Sate Key Laboratory of Respiratory Disease, Guangzhou Institute of Respiratory Disease, The First Affiliated Hospital of Guangzhou Medical University, Guangzhou, China.
Pathology Department, The First Affiliated Hospital of Guangzhou Medical University, Guangzhou, China.
Sci Rep. 2017 Mar 28;7:45357. doi: 10.1038/srep45357.
Postintubation tracheal stenosis is a complication of endotracheal intubation. The pathological mechanism and risk factors for endotracheal intubation-induced tracheal stenosis remain not fully understood. We aimed to establish an animal model and to investigate risk factors for postintubation tracheal stenosis. Beagles were intubated with 4 sized tubes (internal diameter 6.5 to 8.0 mm) and cuff pressures of 100 to 200 mmHg for 24 hr. The status of tracheal wall was evaluated by bronchoscopic and histological examinations. The model was successfully established by cuffed endotracheal intubation using an 8.0 mm tube and an intra-cuff pressure of 200 mmHg for 24 hr.
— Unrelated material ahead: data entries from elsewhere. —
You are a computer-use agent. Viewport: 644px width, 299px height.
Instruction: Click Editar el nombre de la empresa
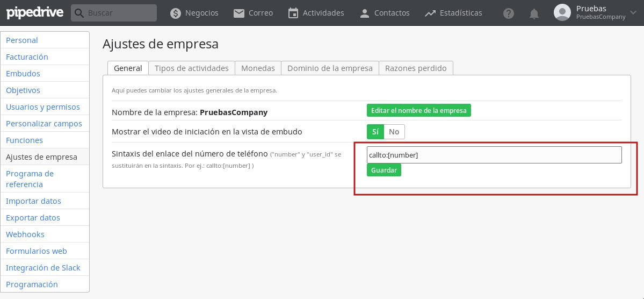[x=418, y=110]
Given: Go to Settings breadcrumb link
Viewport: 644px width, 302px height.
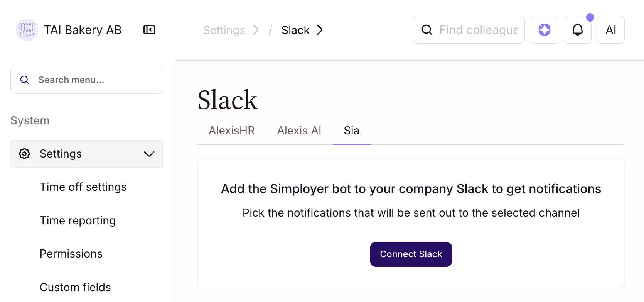Looking at the screenshot, I should tap(224, 30).
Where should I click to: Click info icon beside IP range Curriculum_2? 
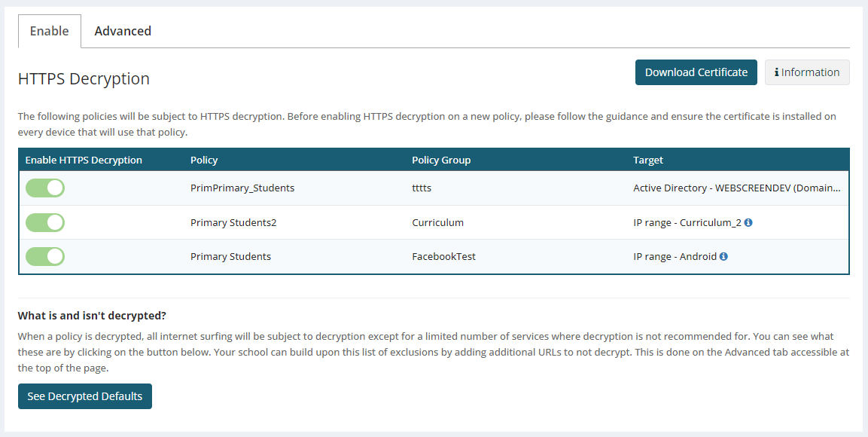pos(749,223)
When the intra-cuff pressures were kept constant, a larger sized tube would induce a larger tracheal wall pressure and more severe injury to the tracheal wall. The degree of tracheal stenosis ranged from 78% to 91% at 2 weeks postextubation. Histological examination demonstrated submucosal infiltration of inflammatory cells, hyperplasia of granulation tissue and collapse of tracheal cartilage. In summary, a novel animal model of tracheal stenosis was established by cuffed endotracheal intubation, whose histopathological feathers are similar to those of clinical cases of postintubation tracheal stenosis. Excessive cuff pressure and over-sized tube are the risk factors for postintubation tracheal stenosis.
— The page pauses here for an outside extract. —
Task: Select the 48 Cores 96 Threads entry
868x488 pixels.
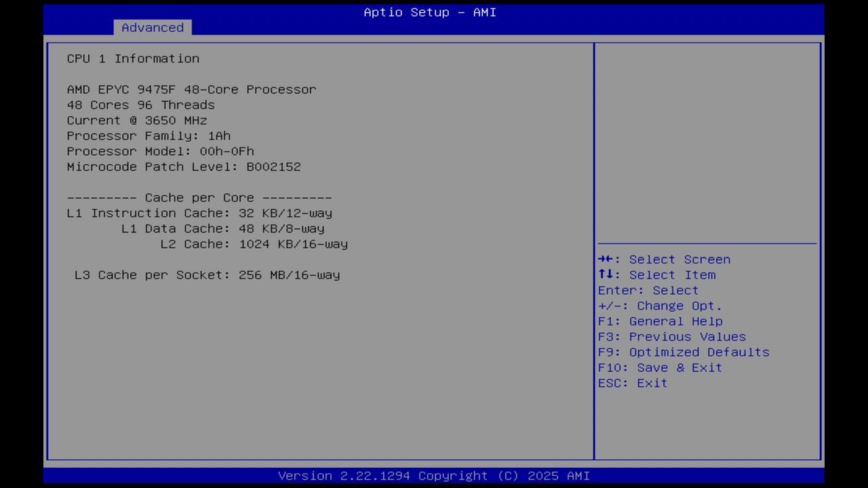Action: [140, 104]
气管插管后狭窄是气管插管的并发症。气管插管引起的气管狭窄的病理机制和危险因素仍不完全清楚。我们旨在建立一种动物模型,并研究气管插管后狭窄的危险因素。使用内径为 6.5 至 8.0mm 的 4 个大小的管(内直径 6.5 至 8.0mm)和 100 至 200mmHg 的套囊压力对比格犬进行插管 24 小时。通过支气管镜和组织学检查评估气管壁的状况。使用 8.0mm 管和 24 小时内套囊压力为 200mmHg 进行带套囊的气管插管成功建立了模型。当保持套囊内压力不变时,较大的管会引起更大的气管壁压力和更严重的气管壁损伤。拔管后 2 周时,气管狭窄程度为 78%至 91%。组织学检查显示黏膜下炎症细胞浸润、肉芽组织增生和气管软骨塌陷。总之,通过带套囊的气管插管建立了一种新的气管狭窄动物模型,其组织病理学特征与气管插管后狭窄的临床病例相似。过度的套囊压力和过大的管是气管插管后狭窄的危险因素。